What are we holding back?
This poem takes responsibility for that word that Christ has given. Be One. I equate this with being Real. Oneness is Reality and everything else is a lie. I hope that by the time you get through this blog you understand what I mean when I say that lies do not exist. The reality is ONE or none. That’s it. God is not divisible. Jesus taught that a house divided against itself cannot stand. Paul taught that “within God we live and move and have our being.” One of the Hebrew names for God is HaMakom which means The Place. God is our Home people. We have never left our Home. Can you believe this? You are either One with God or no one without God. Now for those of you who think that this statement is some kind of religious zealotry, I suggest you reserve judgment until later. I am not religious. In fact I do not think that religion is based on reality. I think that religion is designed to keep the lie at bay. It ‘s like a big dam that is trying to protect us from being destroyed by illusion. In order to do that, structures are created as alternatives to the temptation of the world. This is noble, but it is based on making the lie real, which it is not. The lie says that separation from God is real. It says that there is somewhere we can go from God’s spirit. It says that God has a divided mind that differentiates between what we call light and dark. It says that there are people in hell who are away from God. But, Psalm 139 says:
7 Where can I go from Your Spirit?

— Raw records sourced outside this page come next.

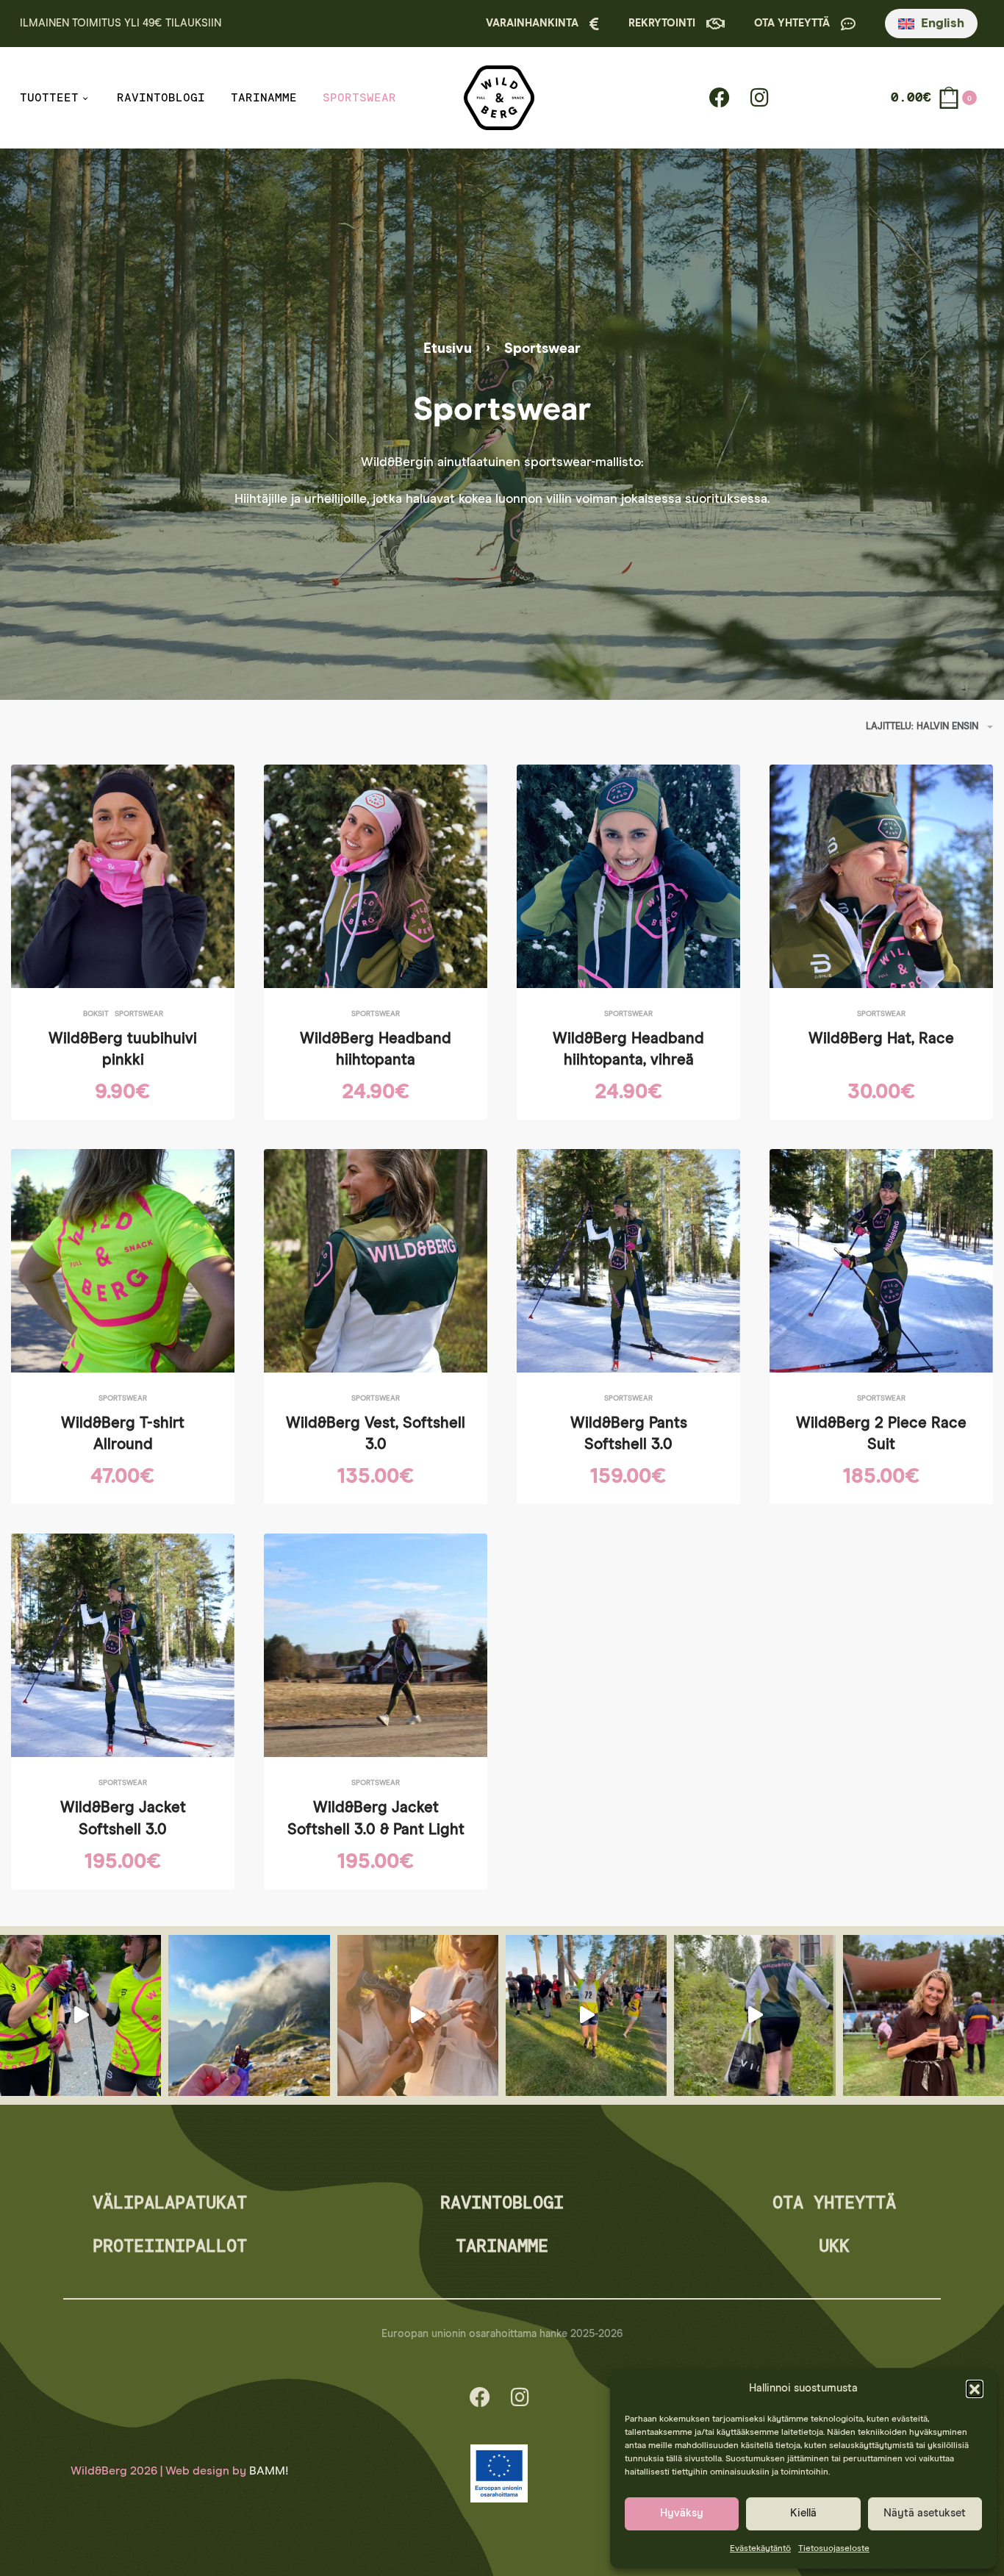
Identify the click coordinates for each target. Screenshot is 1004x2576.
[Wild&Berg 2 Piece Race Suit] (881, 1261)
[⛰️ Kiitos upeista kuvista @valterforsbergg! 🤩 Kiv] (248, 2015)
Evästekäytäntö (760, 2548)
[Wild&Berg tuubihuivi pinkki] (122, 876)
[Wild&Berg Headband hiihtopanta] (375, 876)
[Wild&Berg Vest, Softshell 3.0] (375, 1261)
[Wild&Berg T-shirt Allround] (122, 1261)
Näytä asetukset (924, 2513)
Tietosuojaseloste (833, 2548)
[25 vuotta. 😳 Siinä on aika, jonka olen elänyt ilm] (754, 2015)
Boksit (96, 1013)
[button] (974, 2388)
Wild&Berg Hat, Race (881, 1038)
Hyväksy (681, 2513)
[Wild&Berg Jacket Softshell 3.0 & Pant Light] (375, 1645)
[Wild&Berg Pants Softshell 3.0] (628, 1261)
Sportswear (139, 1013)
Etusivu (447, 349)
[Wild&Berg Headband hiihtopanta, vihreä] (628, 876)
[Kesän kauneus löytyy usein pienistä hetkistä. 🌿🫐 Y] (417, 2015)
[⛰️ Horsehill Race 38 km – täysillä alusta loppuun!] (80, 2015)
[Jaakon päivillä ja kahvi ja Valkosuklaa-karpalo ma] (923, 2015)
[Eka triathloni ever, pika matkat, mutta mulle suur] (586, 2015)
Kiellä (803, 2513)
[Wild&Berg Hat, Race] (881, 876)
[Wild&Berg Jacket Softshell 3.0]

Or where can I flee from Your presence? 8 If I ascend into heaven, You are there; If I make my bed in hell, behold, You are there.9 If I take the wings of the morning, And dwell in the uttermost parts of the sea, 10 Even there Your hand shall lead me, And Your right hand shall hold me. 11 If I say, “Surely the darkness shall fall on me,” Even the night shall be light about me; 12 Indeed, the darkness shall not hide from You, But the night shines as the day; The darkness and the light are both alike to You.
So no, I am not religious and I do not think Jesus is either. For those who think otherwise, I suggest reading the Bible. In my understanding, Jesus wanted us to wake up the Reality of God and to our own Reality as being One with God. As the above Psalm says in verse 18, “When I awake, I am still with You.” It is only a dream that we are not with God. In the poem, I am expressing what I get out of John 17. We are One with God. God is in relationship with All. Jesus compelled us to love one another and to love our so called enemies because God loves All without distinction. Jesus faced death and gave his life, because he refused to protect himself from a lie. He denied its reality. He knew that his life was in God’s eternal Life and in that reality, he received God’s name. That Name has been declared to us and that Name is One. It is the Name above every name. Your name, all of our names are housed in that Name. If we can’t find our name in that Name, we will never know who we are.
I know that there are a lot of things or experiences in life that may convince you that you are nowhere near God. But I am here to tell you Psalm 139 is true. There is nowhere we can go from the Spirit of One. I know, because I have tried. It was in the depths of the hell that I made for myself that I heard my name in the Name. My hope is that if you’re on the journey to know your name that you will find your name within the Name and live your life as One even as Christ is One. And I hope the testimony of this blog can help facilitate that.